### How to complete this task
Please repeat, exactly as written, every line from the one containing "The width and" through the last line of the records, both included, and leave out any pictures.

(Dataset entries)
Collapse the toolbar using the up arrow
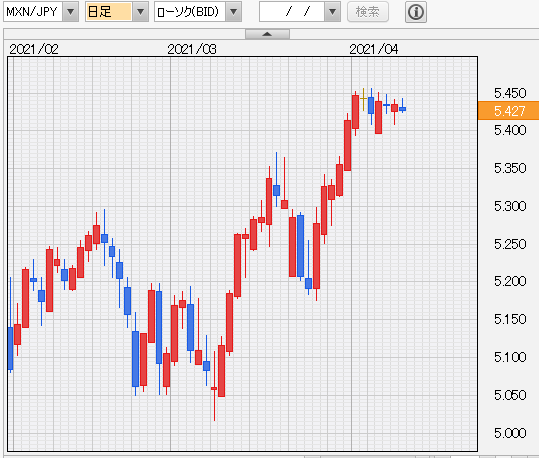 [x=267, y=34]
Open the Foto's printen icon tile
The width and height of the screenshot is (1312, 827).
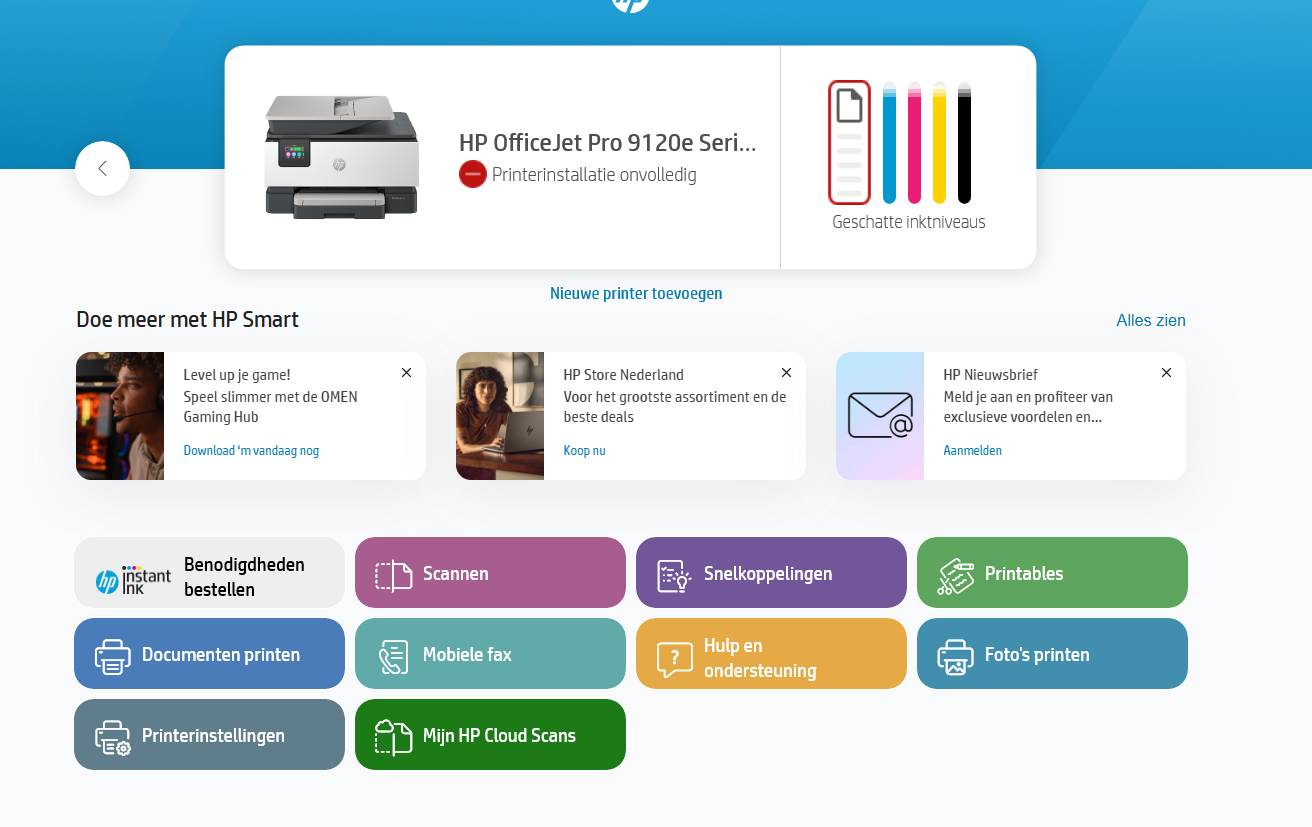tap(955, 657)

### Answer section
The width and height of the screenshot is (1312, 827).
tap(955, 657)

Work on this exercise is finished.